The newest supermarket is Orphanides which is in the Paphos Mall (which is not really a Mall like we know it though). It is well laid out, spacious and you can get a few other items as well like some electronics, gifts, towels etc. As for a store where you can get everything there is only Debenhams where there is a small grocery store then the shop where there is clothing, cosmetics, kitchen and homeware. There is also Carrefour, the French chain store, which is similar to Orphanides. You may have to go to a couple stores to find everything you need/want as they all carry different items and not all carry everything. The main big grocery stores are: Papantoniou, Carrefour and Orphanides. There are numerous local, smaller ones too which I am sometimes surprised by the selectoion of items stocked like at Thrassos on the Geroskipou Rd. Overall, you can find a lot of items from home or you will get good at improvising and making things yourself which is what we do when we miss something. However, we haven't found any one shop that can compare to the selection or size of what we are used to in the US, but we have all we need and are happy with it! ;-)


----------



## kimonas (Jul 19, 2008)

When we first moved over in 2005 there was very little in the way of choice in big stores - since then the bigger malls have been built and there is now a better selection of larger shops including IKEA in Nicosia - but there is nothing compared to Matalan, TKMaxx or any of the discount stores in the UK. 

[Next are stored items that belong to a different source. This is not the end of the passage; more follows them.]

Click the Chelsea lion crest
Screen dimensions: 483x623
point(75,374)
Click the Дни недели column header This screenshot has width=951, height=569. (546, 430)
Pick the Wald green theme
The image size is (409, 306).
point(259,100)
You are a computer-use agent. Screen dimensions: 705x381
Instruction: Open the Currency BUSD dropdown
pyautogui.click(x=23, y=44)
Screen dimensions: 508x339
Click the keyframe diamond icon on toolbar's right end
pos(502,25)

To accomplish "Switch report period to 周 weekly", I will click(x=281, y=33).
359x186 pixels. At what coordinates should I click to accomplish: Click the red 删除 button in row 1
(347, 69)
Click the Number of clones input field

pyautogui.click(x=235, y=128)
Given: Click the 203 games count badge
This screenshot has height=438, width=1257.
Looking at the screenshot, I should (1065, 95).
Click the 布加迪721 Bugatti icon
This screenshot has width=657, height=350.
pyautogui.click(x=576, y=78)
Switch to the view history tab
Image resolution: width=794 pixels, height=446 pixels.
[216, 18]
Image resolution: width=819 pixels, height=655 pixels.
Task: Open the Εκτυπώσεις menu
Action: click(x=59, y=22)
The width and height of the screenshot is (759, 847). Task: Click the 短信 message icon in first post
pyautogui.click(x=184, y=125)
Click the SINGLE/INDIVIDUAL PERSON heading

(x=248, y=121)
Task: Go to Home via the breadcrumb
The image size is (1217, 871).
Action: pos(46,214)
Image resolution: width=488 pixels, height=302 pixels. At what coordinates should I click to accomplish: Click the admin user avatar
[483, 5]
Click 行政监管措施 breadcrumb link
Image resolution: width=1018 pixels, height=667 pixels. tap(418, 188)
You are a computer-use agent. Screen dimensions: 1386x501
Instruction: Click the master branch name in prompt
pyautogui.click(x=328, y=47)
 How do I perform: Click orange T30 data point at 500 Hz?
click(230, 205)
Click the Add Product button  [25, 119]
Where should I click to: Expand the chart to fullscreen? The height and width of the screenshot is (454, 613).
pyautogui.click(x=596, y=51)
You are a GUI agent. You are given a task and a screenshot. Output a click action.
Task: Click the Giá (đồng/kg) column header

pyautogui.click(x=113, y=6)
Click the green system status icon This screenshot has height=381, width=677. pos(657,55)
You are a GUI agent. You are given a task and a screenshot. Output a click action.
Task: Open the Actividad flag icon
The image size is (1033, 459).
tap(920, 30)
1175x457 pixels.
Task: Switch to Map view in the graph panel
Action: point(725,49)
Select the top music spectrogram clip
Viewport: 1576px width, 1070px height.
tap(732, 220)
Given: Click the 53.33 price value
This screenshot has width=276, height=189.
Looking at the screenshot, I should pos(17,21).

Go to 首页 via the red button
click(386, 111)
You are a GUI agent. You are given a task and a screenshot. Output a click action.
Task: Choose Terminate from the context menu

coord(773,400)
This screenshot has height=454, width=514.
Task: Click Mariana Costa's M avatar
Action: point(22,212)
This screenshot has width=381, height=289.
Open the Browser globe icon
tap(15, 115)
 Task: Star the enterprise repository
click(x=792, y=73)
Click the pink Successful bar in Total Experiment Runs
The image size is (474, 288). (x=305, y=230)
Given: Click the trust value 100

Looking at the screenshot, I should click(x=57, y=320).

We do all or shopping for shoes, clothes on our trips back to the UK as the prices here for the same goods are ridiculously high. Of course the trick is to go local and choose different things to keep the shopping bills down. If you try to source the same things you're used to in the UK you'll end up running about from shop to shop and spending a small fortune on exorbitant markups.


----------



## Cherie (Mar 17, 2009)

Thank you all for your reply, I will have to go to Matalan before I come out ha! also what about good reasonable furniture store for beds coffee table and bedding and not over priced

Thanks Cherie x


----------



## Cherie (Mar 17, 2009)

Forgot to say weather here is COLD, WET and windy had to come home from doing a car boot sale to get rid of my excess goods (JUNK )
xxxx


----------



## carolegan (Sep 1, 2008)

Hi Cherie
we tried the big Carrfour up near the international school and it seemed to have everything in it, no where in Cyprus has anything like ASDA Primark or Matalan those are all the things I will miss the most too I intend to send money over to my sister and Mum get me things for my husband to bring back for me on his trips home i just love my bargains have to arrange my trips home around the sales, my advice to you is hit the shops before you go lol x


----------



## Veronica (Apr 5, 2008)

You will all find that once you have lived here for a year or two you will no longer hanker after the British shops. 
You will find shops here that you like and you will adapt your diet to eating local foods.
Yes there will always be the little things that you will bring back with you when you go to the UK for visits or ask people to bring over when they visit you but the importance of British goods becomes less.
I no longer shop for clothes or shoes when we go over as I have found shops here which I like. Someone mentioned shoes being cheaper(Kimonas i think) but I have found a shop in paphos old town which has very nice shoes at very reasonable prices. I recently went there to buy one pair of shoes and came out with 4 pairs of really good quality shoes for around 120euros. I dont think 30 euros for a nice pair of shoes is expensive.

Veronica


----------



## antrikos (Aug 24, 2009)

*papantoniou and orfanides i guess*

papantoniou and orfanides i guess


----------